**Short exercise 1**
In the linear maps thread below, explain why the first post is written without LaTeX.
**Short exercise 2**
In the linear maps thread below, what equation must a map L: R^n -> R satisfy to be linear?

**Text**
"""
# Thread: Linear maps and vectors.

1. ## Linear maps and vectors.

A linear map L: R^n -> R is linear for all v, w that exist in R^n and all a, b that exist in R if...

L(av + bw) = aL(v) + bL(w)

Show that for any vector u that exists in R^n, the transposed vector u^T represents a linear map of type R^n -> R

Also, prove conversely that a linear map L:R^n -> R can be represented as the transpose u^T of a vector u that exists in R^n.

Sorry for the lack of latex usage. I don't know all the symbols and I'm hoping for an answer as soon as possible.

Sean.

2. Originally Posted by sean.1986
A linear map L: R^n -> R is linear for all v, w that exist in R^n and all a, b that exist in R if...

L(av + bw) = aL(v) + bL(w)

Show that for any vector u that exists in R^n, the transposed vector u^T represents a linear map of type R^n -> R
define $\displaystyle f: \mathbb{R}^n \longrightarrow \mathbb{R}$ by $\displaystyle f(v)=u^T v.$

Also, prove conversely that a linear map L:R^n -> R can be represented as the transpose u^T of a vector u that exists in R^n.

Sorry for the lack of latex usage. I don't know all the symbols and I'm hoping for an answer as soon as possible.
"""
**Data**
"""
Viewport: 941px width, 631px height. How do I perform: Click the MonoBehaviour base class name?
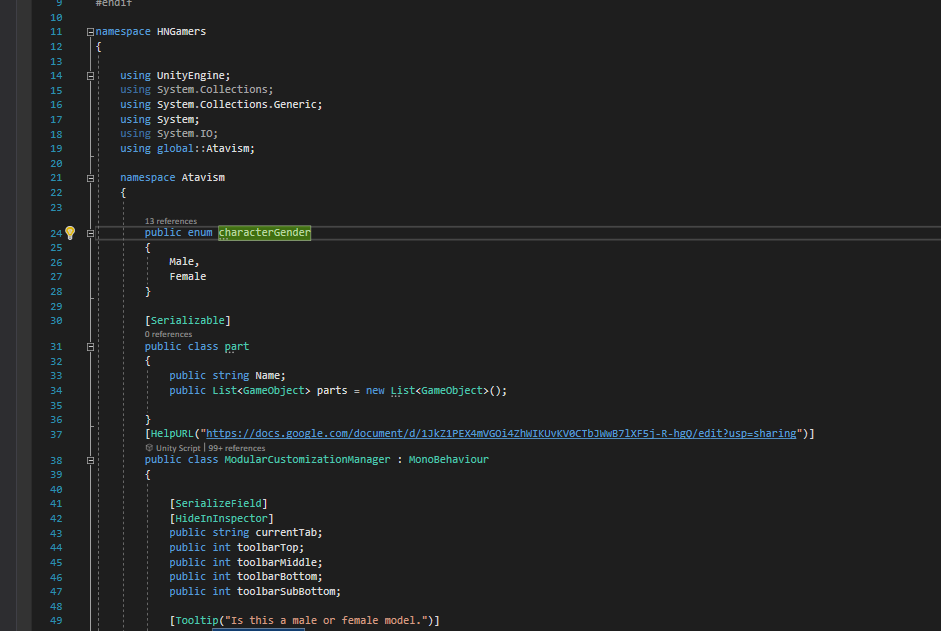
"""
**Written response 1**
The poster says they don't know all the LaTeX symbols and are hoping for an answer as soon as possible.

**Written response 2**
L(av + bw) = aL(v) + bL(w), for all v, w in R^n and all a, b in R.